"Musical prodigies ... are probably no longer so rare; but what this little man can do in extemporizing and playing at sight borders on the miraculous, and I could not have believed it possible at so early an age." "And yet you heard Mozart in his seventh year at Frankfurt?" said Zelter. "Yes", answered Goethe, "... but what your pupil already accomplishes, bears the same relation to the Mozart of that time that the cultivated talk of a grown-up person bears to the prattle of a child."

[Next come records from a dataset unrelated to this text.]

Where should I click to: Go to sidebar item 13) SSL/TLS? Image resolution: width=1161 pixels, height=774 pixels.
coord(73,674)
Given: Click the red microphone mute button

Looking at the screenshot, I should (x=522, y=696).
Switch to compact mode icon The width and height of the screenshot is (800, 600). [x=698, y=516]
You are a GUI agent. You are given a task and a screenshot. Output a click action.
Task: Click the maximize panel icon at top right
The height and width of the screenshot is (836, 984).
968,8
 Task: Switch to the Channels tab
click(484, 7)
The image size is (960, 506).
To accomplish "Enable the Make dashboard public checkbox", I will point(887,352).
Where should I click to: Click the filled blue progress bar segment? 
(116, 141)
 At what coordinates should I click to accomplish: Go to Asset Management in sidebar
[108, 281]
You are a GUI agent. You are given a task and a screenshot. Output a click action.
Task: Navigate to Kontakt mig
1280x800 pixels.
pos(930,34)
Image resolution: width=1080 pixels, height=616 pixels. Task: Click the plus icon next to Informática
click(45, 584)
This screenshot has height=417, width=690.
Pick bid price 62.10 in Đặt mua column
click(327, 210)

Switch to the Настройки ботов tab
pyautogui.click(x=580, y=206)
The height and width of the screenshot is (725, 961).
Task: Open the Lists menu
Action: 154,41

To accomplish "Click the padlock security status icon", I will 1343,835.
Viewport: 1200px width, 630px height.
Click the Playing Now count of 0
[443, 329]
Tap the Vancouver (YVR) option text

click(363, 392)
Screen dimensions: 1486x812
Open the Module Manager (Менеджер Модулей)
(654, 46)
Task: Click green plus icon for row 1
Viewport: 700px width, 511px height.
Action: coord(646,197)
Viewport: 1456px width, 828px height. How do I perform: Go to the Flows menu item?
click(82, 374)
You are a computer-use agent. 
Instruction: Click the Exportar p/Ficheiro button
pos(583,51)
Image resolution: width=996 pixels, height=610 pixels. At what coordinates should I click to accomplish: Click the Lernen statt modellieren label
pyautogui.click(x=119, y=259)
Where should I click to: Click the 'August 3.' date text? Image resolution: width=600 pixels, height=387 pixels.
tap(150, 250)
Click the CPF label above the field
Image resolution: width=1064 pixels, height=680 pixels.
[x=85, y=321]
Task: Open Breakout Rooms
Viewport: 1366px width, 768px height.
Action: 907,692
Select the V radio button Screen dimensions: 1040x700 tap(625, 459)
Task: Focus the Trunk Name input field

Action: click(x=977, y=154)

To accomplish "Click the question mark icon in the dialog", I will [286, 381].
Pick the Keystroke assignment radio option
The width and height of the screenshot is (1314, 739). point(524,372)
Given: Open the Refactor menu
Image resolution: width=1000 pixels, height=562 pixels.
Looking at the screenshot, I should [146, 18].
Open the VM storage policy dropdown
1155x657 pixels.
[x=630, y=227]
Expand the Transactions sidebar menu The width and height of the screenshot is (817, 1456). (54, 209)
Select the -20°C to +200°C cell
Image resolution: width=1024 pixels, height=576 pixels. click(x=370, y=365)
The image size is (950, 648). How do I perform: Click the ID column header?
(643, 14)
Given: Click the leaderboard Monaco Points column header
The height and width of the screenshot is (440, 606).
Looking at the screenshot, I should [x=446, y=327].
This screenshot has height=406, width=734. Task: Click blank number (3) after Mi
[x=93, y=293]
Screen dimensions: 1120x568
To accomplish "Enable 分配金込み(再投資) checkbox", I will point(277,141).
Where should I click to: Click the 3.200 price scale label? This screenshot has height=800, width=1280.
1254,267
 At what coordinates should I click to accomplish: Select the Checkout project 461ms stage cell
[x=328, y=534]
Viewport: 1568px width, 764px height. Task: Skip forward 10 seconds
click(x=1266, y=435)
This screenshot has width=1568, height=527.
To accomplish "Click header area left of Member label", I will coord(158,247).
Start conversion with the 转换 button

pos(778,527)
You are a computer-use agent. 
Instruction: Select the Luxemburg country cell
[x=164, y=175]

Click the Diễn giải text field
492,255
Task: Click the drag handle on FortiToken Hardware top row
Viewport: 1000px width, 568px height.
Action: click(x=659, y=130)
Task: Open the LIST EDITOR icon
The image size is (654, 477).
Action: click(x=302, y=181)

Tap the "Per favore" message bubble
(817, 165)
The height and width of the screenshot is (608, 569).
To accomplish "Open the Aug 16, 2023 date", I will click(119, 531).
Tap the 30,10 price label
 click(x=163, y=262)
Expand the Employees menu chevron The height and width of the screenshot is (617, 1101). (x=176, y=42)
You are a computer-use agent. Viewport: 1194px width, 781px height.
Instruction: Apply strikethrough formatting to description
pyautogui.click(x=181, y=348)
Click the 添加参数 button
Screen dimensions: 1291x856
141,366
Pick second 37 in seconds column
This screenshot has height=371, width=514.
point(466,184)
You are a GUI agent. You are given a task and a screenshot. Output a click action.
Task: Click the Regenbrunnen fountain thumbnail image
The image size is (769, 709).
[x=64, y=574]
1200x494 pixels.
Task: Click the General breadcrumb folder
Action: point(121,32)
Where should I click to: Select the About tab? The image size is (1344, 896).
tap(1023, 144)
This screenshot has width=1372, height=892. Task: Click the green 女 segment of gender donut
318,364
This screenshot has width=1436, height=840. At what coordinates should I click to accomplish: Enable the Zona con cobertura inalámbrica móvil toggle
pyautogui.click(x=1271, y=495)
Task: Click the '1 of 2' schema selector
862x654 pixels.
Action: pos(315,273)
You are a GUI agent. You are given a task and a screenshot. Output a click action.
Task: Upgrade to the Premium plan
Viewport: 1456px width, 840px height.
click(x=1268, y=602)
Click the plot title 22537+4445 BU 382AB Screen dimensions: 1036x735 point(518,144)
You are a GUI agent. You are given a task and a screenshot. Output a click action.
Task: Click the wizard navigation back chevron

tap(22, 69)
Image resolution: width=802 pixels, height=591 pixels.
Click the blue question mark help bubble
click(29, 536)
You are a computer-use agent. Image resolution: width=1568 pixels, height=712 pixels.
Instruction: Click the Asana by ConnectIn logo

This exchange between the great German poet Johann Wolfgang von Goethe and the German composer and conductor Carl Friedrich Zelter concerned Zelter's pupil, a 12-year-old named Felix Mendelssohn. Mendelssohn was a prodigy in every sense of the word: a talented painter, conversant in several languages, a scholar of classical literature. He certainly knew his Shakespeare very well, and he was only 17 when he penned his Midsummer Night's Dream overture, a groundbreaking work on so many levels. It's been called the greatest piece of music ever written by someone so young, which is plausible but disputable; what's not disputable is that with this work Mendelssohn invented a genre, the Shakesperean Fantasy-Overture, that would inspire a host of other 19th century composers, including Berlioz, Tchaikovsky, Dvorak, and Richard Strauss.
The piece begins with four chords that represent the fairies, followed by scurrying violins. These violins represent both the rapid movements of the fairies and the tension in the fairy realm due to the conflict between its king and queen, Oberon and Titania.
With this music Mendelssohn helped define the character of fairies. We envision them as the size of fireflies, humanoids with wings, frequently played by children onstage. This conception is reinforced by much of the artwork depicting fairies in the 19th century. But this vision of them is very different from how Shakespeare envisioned them, and it’s not supported by a close reading of the text. Shakespeare’s fairies were shapeshifters, so they certainly could be small (Mercutio describes them in Romeo and Juliet as being “In shape no bigger than an agate-stone”), but in Midsummer Night’s Dream Puck tells a story in which a woman mistakes him for a three-foot stool. More seriously, Titania describes how the conflict between her and Oberon has changed the climate to the point where humans can’t tell the seasons apart, crops are ruined, the habits of livestock change and ruin the ecosystem, and the air quality is affected so that “rheumatic diseases do abound.”
Midsummer Night’s Dream was one of the first plays to be produced following a spread of plague that closed London’s theaters for two years. This seems to be Shakespeare’s playful way of dealing with something that could not be less playful: the seemingly arbitrary nature of the universe, which allowed thousands to die by this invisible force at a time when all they knew about the plague is that it was highly contagious. He also extends this idea to cover the inexplicable way humans behave when they’re in love. In the universe of Midsummer Night’s Dream, if anything happens you can’t explain, whether it’s an environmental phenomenon, a medical issue, or someone acting irrationally because love has addled them, there’s a one-size-fits-all explanation: Blame the Fairies!
It’s likely that in the original production of A Midsummer Night’s Dream, the servant fairies were played by the same men who played the “rude mechanicals”, the rough tradesmen who are also amateur actors preparing a play for the King’s wedding. They were decidedly not little girls with wings! In fact, there was a time in 17th century England in which fairies were considered demons.
But Mendelssohn was composing at a time when the fairies’ menace was downplayed in favor of their being a part of a Romanticized view of nature, which he largely conformed to when he used the overture as the basis for a full set of incidental music for the play, which he did when he was 33, near the other end of his short life. But the overture is a wilder beast, in which we hear the fairy music lead into the depiction of the Athenian royals (Mendelssohn seemed to be aware that in most productions the roles of Titania, Oberon and Puck were played by the same actors who portray Hippolyta, Theseus and Philostrate), with its depiction of Theseus’ hunting horns, and the music of the lovers, a series of descending motifs that seems to illustrate the endless cycle of falling in love due to forces beyond their control (pretty savvy for a 17-year-old), the “rude mechanical” music that evokes the braying of the donkey that Bottom briefly and partially transforms into, and, perhaps most remarkably, some daringly long passages where not much happens on the surface, a hypnotic depiction of a warm summer night glistening with possibilities that suddenly erupt without warning, like a lucid dream state.
The familiar concert suite extracted from the incidental music also includes the Scherzo that creates a new theme for Puck as he prepares to girdle the earth in forty minutes; a melodramatic Intermezzo that brings us back to Earth, a reminder of the very real emotional stakes involved in this fantastical scenario; the Nocturne, a meditation on nature restored to its rightful order; and finally the Wedding March, which has been used by countless real-life lovers entering into their own fever dream adventure of matrimony – the irrational act that could only be the fault of the fairies, and only keenly observed enough by a preternaturally perceptive teenager.